For all the silver linings, Boston still finished the season a middling .500. The injuries have played a part for sure. The roster is constructed of nearly two-thirds of their players on rookie contracts and this compacted season has offered little time for practice and an adjustment period. However, the biggest issue is what’s been affecting all of us for the last fourteen months and counting.

The regular season will end Sunday and the Celtics will finish the year as by far the hardest hit NBA team to lose games to the league’s COVID health and safety protocols. And that’s not just about being careful and cautious with contact tracing and social distancing. Six rotation players — Marcus Smart, Jayson Tatum, Tristan Thompson, Evan Fournier, Robert Williams, and Romeo Lanford — have all contracted the coronavirus and are still suffering lingering symptoms to varying degrees.

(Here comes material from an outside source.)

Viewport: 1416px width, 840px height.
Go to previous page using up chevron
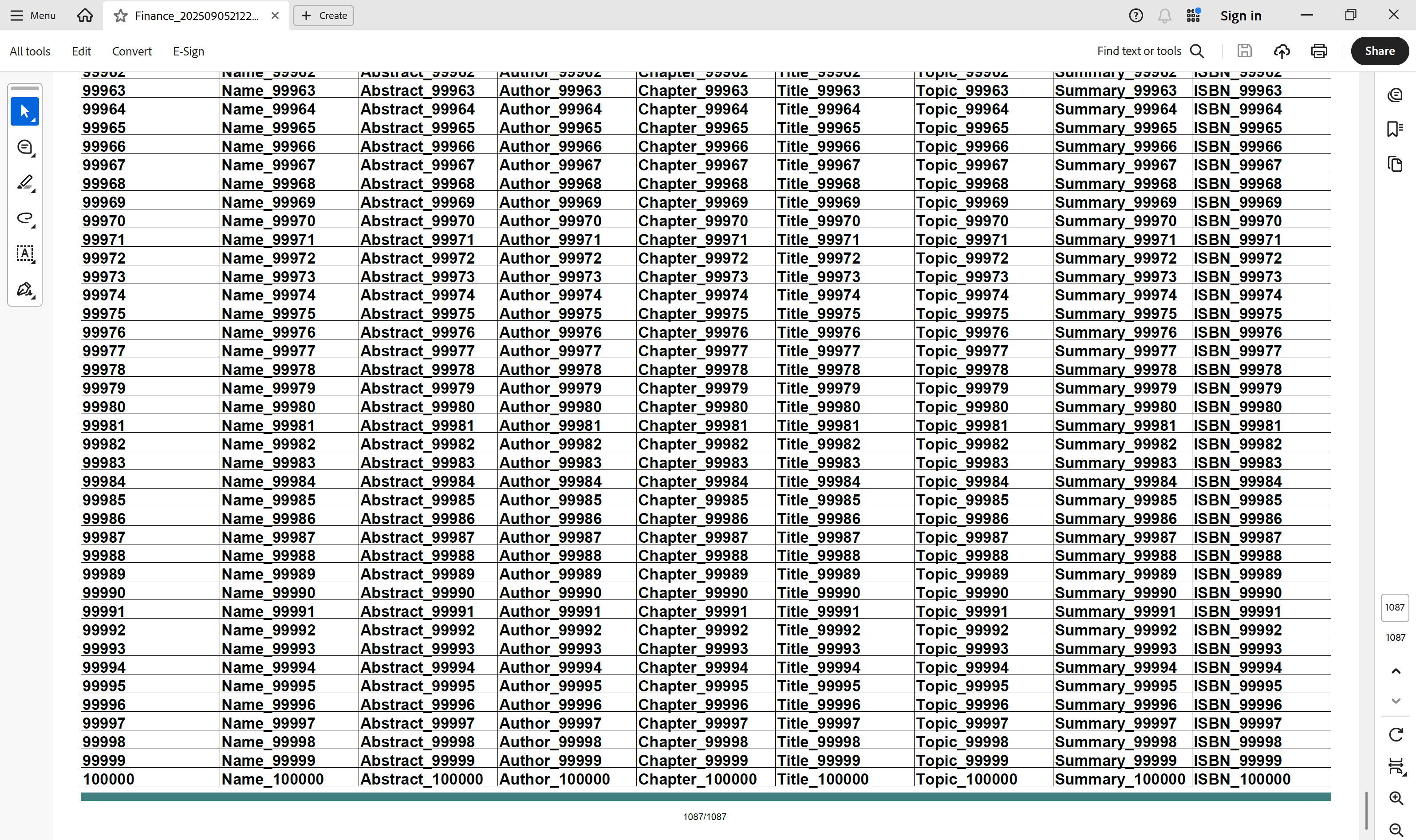1396,671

The long term physical effects of COVID-19 are largely unknown, but we know what it takes away in the immediate. It steals away time, precious time away from your family, your work, your livelihood, your everything. It’s unforgiving in its scope and scale.

“It’s been a tough year for everybody, not just us. We definitely had a tough year, but it’s been a tough year for basketball in general, for people who don’t play basketball. For the whole world, it’s been tough,” Kemba Walker said.

This is not meant to equate the loss and pain so many families have suffered during the pandemic to the inconsistencies of what happens on basketball court, but only to suggest that the last fourteen months have taken its toll on all of us, including millionaires whose jobs are to put a ball through a hoop.

They are not frontline healthcare workers. They are not teachers. They are not you and me. But for many of us, they are a source of joy and positivity. None of us have been at our best over the last fourteen months, but there have been moments when we’ve risen to the challenges and those sometimes little victories have meant so much in a year when treading water was winning.

Instead of pointing fingers and assigning blame, let’s rally together. If you missed the Riffs Man’s The People’s Tommy Point Charity Drive for 18 for Marcus Smart’s YounGameChanger Foundation, it was a shining example of what our community can do together for good. Instead of already making plans for the offseason, let’s look forward to a postseason that hasn’t even played out yet. As Weird Celtics Twitter has taught me anything over the last few years, it’s that vibes matter.

If nothing else, afford the team the same leeway that we’ve given ourselves during these troubling times. In a way, seeing how critical we’ve been of the team is some (unfortunate) sign that things are getting back to normal, but if so, let’s be better than normal. This band of brothers deserve that.